Poco prima, il presidente del Consiglio aveva ricordato su Facebook che negli ultimi giorni sia il segretario al Tesoro degli Usa, Steve Mnuchin, sia un manager di Jp Morgan, Nick Gartside, hanno promosso la manovra italiana. Intanto, come rivendicato da Di Maio e Conte, ieri alla Camera e Senato è stato superato lo scoglio dell’approvazione della Nota di aggionamento. Il sì arriva da 331 deputati e 161 senatori, maggioranza assoluta che è servita soprattutto nel voto con cui il Parlamento autorizza il governo a sospendere dal 2019 al 2021 il rientro del deficit.

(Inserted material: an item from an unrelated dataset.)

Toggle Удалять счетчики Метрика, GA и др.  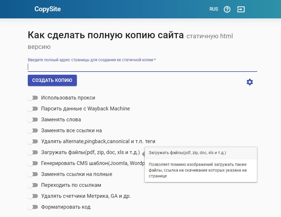click(x=33, y=196)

Da qui a lunedì di nodi ne restano. Sulla 'pace fiscale' sembra prevalere la linea M5s, con la scelta di cancellare completamente le cartelle sotto i mille euro (non solo le more, ma tutto l’importo dovuto) aperte tra il 2000 e il 2010. Il tetto resterebbe di 200mila euro, ma non è chiaro se si sceglierà la strada del potenziamento del ravvedimento operoso. Assodata la scelta di diminuire le sanzioni nella prima fase di sperimentazione universale della fattura elettronica. Per quanto riguarda 'quota 100', l’attenuamento dell’impatto finanziario potrebbe essere ottenuto tramite il ritorno delle 'finestre trimestrali', mentre è ancora aperto il cantiere dell’età per l’assegno di vecchiaia. Si fa strada inoltre l’idea di rafforzare il Fondo centrale di garanzia per le piccole-medie imprese, una sorta di salvagente nel caso nuove crisi bancarie prodotte dal ribasso dei titoli nel loro portafoglio possano portare a una stretta del credito.